Collected data:

◇ ◇ ◇ ◇ ◇

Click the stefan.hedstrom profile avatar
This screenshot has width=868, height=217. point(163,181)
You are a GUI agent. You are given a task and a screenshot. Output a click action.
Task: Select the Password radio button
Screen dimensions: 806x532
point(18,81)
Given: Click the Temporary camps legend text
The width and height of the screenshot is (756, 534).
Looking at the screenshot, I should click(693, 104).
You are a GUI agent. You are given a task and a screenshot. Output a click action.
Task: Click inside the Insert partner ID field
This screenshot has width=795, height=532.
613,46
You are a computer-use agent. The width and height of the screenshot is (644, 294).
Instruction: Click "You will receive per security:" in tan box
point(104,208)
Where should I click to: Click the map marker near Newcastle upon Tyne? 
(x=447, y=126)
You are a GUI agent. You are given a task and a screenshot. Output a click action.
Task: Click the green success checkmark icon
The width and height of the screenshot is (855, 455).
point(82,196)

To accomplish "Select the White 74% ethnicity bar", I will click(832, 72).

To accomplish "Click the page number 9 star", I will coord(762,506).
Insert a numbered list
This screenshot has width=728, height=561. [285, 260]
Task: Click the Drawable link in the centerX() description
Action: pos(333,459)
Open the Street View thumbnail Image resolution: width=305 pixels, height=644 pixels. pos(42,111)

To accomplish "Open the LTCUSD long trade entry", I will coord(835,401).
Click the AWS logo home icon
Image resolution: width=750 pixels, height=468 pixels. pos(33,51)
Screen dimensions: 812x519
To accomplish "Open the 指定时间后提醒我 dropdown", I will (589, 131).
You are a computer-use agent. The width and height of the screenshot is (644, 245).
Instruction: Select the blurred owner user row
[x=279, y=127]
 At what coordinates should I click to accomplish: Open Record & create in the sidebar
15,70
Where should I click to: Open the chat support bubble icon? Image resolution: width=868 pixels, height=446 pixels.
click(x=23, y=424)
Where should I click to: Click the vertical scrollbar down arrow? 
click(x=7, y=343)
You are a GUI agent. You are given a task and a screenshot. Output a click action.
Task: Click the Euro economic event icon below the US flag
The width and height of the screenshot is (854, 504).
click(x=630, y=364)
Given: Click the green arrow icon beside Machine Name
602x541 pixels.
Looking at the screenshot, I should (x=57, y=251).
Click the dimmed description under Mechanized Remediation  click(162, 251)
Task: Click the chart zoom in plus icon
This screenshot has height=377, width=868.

◇ ◇ ◇ ◇ ◇

Work instructions: Having read the records, return each one exactly.

Problem solution:
Click the stefan.hedstrom profile avatar
This screenshot has width=868, height=217. point(163,181)
You are a GUI agent. You are given a task and a screenshot. Output a click action.
Task: Select the Password radio button
Screen dimensions: 806x532
point(18,81)
Given: Click the Temporary camps legend text
The width and height of the screenshot is (756, 534).
Looking at the screenshot, I should click(693, 104).
You are a GUI agent. You are given a task and a screenshot. Output a click action.
Task: Click inside the Insert partner ID field
This screenshot has width=795, height=532.
613,46
You are a computer-use agent. The width and height of the screenshot is (644, 294).
Instruction: Click "You will receive per security:" in tan box
point(104,208)
Where should I click to: Click the map marker near Newcastle upon Tyne? 
(x=447, y=126)
You are a GUI agent. You are given a task and a screenshot. Output a click action.
Task: Click the green success checkmark icon
The width and height of the screenshot is (855, 455).
point(82,196)

To accomplish "Select the White 74% ethnicity bar", I will click(832, 72).

To accomplish "Click the page number 9 star", I will coord(762,506).
Insert a numbered list
This screenshot has width=728, height=561. [285, 260]
Task: Click the Drawable link in the centerX() description
Action: pos(333,459)
Open the Street View thumbnail Image resolution: width=305 pixels, height=644 pixels. pos(42,111)

To accomplish "Open the LTCUSD long trade entry", I will coord(835,401).
Click the AWS logo home icon
Image resolution: width=750 pixels, height=468 pixels. pos(33,51)
Screen dimensions: 812x519
To accomplish "Open the 指定时间后提醒我 dropdown", I will (589, 131).
You are a computer-use agent. The width and height of the screenshot is (644, 245).
Instruction: Select the blurred owner user row
[x=279, y=127]
 At what coordinates should I click to accomplish: Open Record & create in the sidebar
15,70
Where should I click to: Open the chat support bubble icon? Image resolution: width=868 pixels, height=446 pixels.
click(x=23, y=424)
Where should I click to: Click the vertical scrollbar down arrow? 
click(x=7, y=343)
You are a GUI agent. You are given a task and a screenshot. Output a click action.
Task: Click the Euro economic event icon below the US flag
The width and height of the screenshot is (854, 504).
click(x=630, y=364)
Given: Click the green arrow icon beside Machine Name
602x541 pixels.
Looking at the screenshot, I should (x=57, y=251).
Click the dimmed description under Mechanized Remediation  click(162, 251)
Task: Click the chart zoom in plus icon
This screenshot has height=377, width=868.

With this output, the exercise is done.